== Information provided ==

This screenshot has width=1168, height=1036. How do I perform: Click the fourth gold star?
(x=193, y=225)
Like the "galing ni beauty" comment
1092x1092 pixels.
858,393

===
== Information provided ==

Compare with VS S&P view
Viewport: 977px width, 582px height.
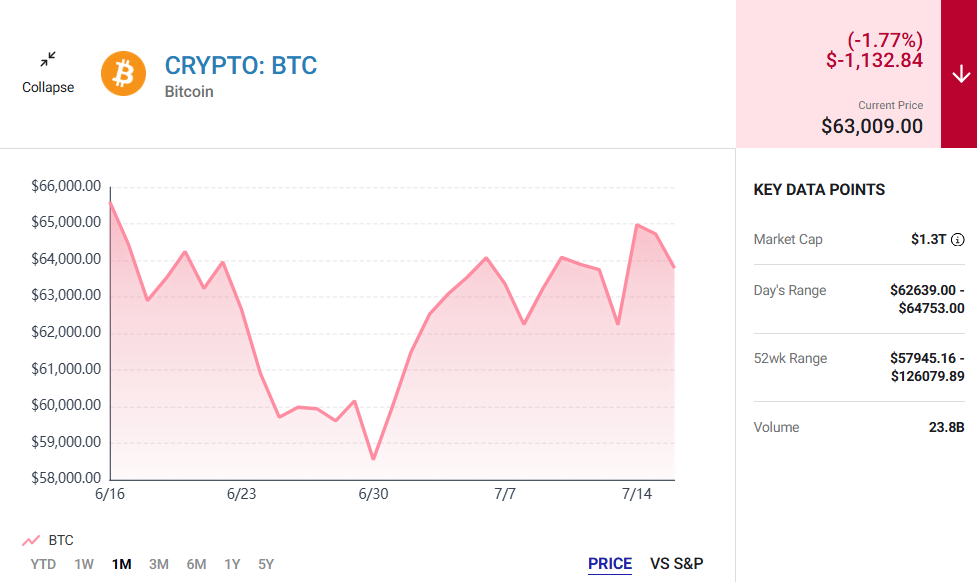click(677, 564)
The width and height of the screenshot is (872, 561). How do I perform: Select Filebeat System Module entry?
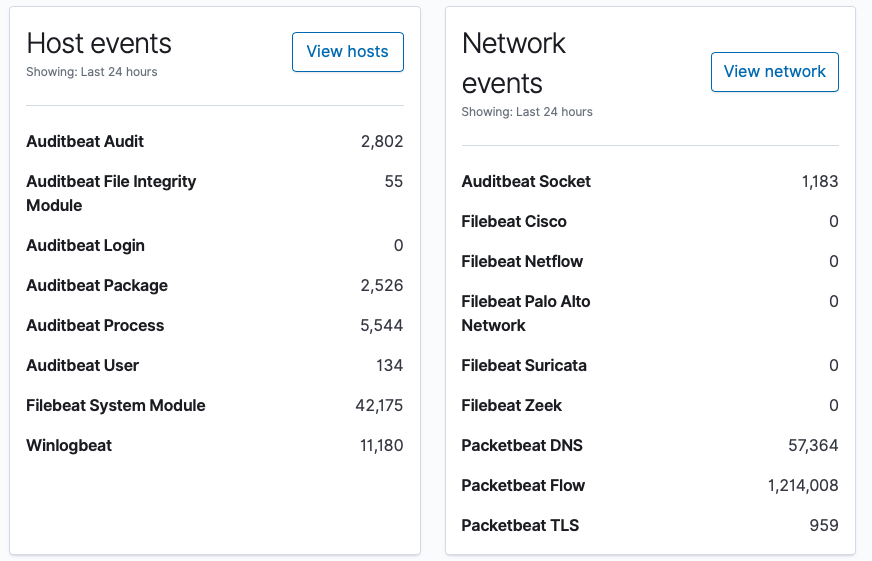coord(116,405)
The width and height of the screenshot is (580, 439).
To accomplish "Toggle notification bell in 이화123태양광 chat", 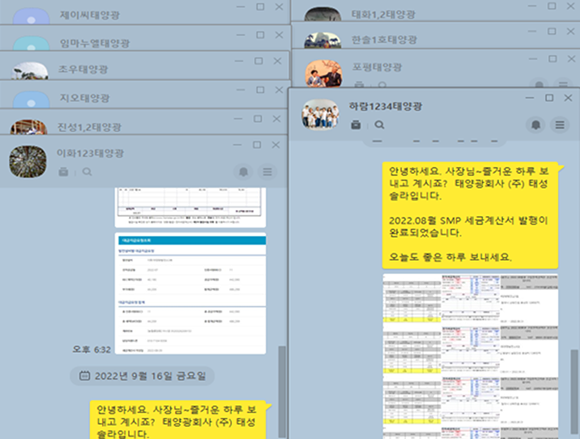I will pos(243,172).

===

#### Exercise details
Beginning with the line above that contains "Compare with VS S&P view" and ending with the line that contains "The width and height of the screenshot is (580, 439).", quote each line exactly, keeping out the pictures.

#### Response for this exercise
Compare with VS S&P view
Viewport: 977px width, 582px height.
click(677, 564)
The width and height of the screenshot is (872, 561). How do I perform: Select Filebeat System Module entry?
coord(116,405)
The width and height of the screenshot is (580, 439).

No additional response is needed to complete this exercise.